■ INSTRUCTIONS FOR THE TASK: Where the entries below show "Task: Click the", begin there and print that line and all following lines exactly, through the last, omitting pictures.

===== GIVEN DATA =====

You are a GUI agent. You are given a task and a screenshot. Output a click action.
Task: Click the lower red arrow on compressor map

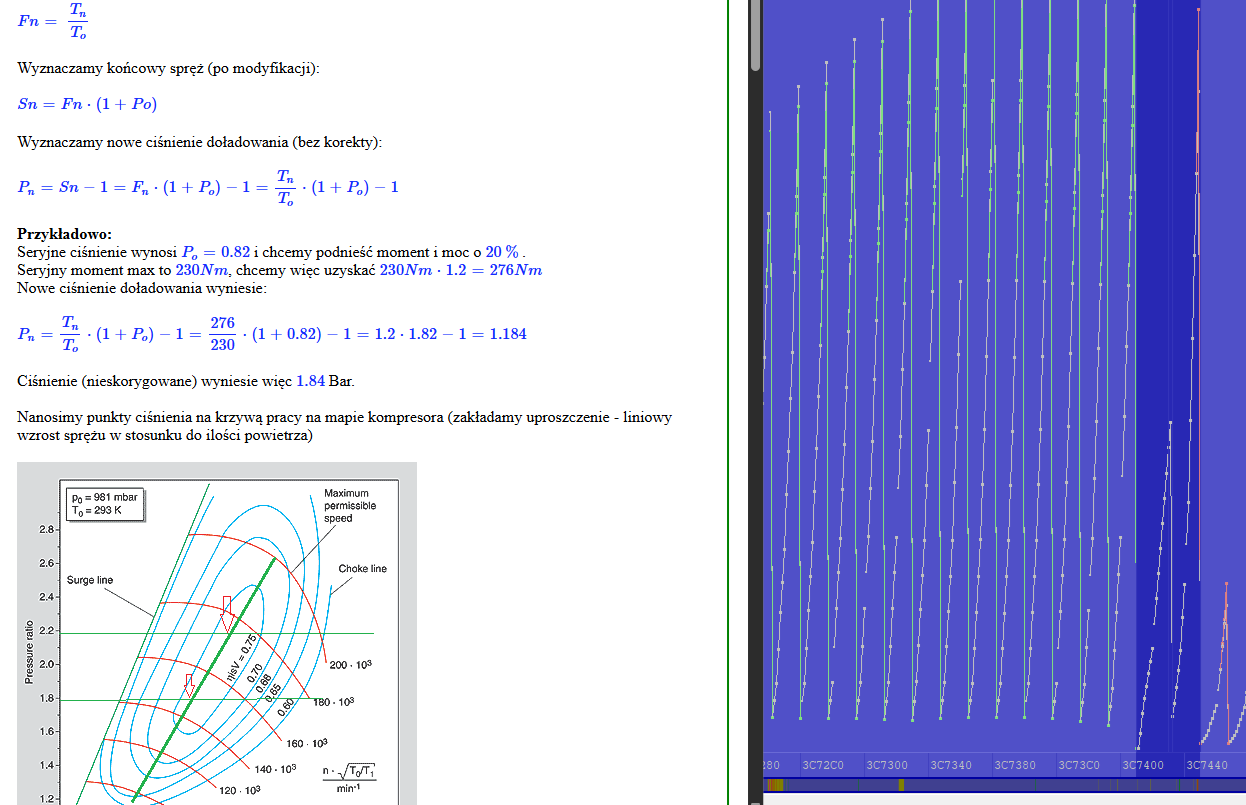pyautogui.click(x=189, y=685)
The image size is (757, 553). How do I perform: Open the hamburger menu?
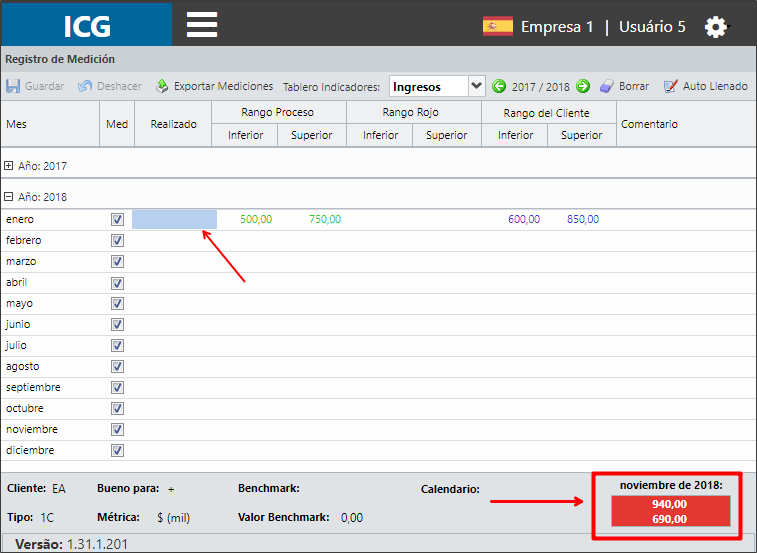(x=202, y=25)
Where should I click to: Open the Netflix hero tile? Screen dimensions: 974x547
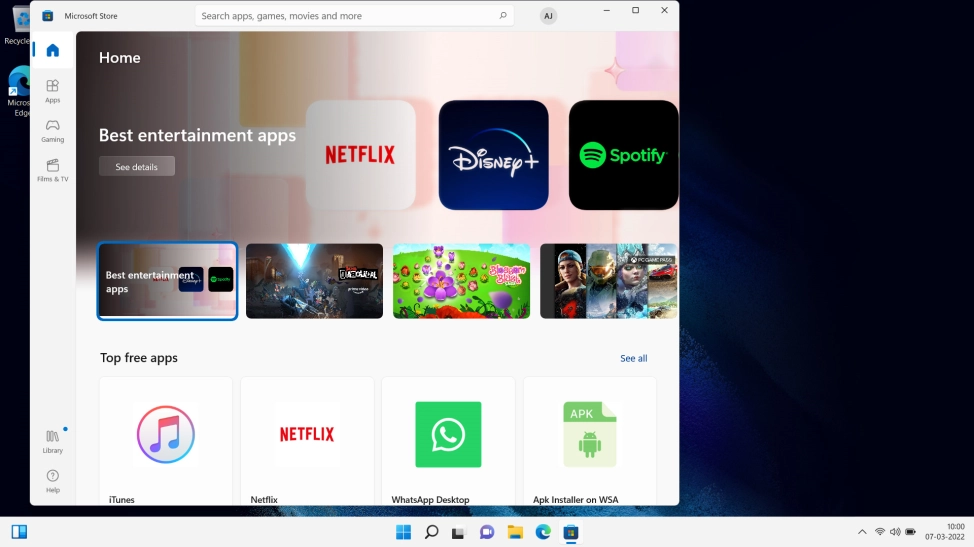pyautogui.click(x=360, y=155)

=====

■ WRITTEN SOLUTION:
Task: Click the lower red arrow on compressor map

pyautogui.click(x=189, y=685)
The image size is (757, 553). How do I perform: Open the hamburger menu?
(x=202, y=25)
Where should I click to: Open the Netflix hero tile? Screen dimensions: 974x547
pyautogui.click(x=360, y=155)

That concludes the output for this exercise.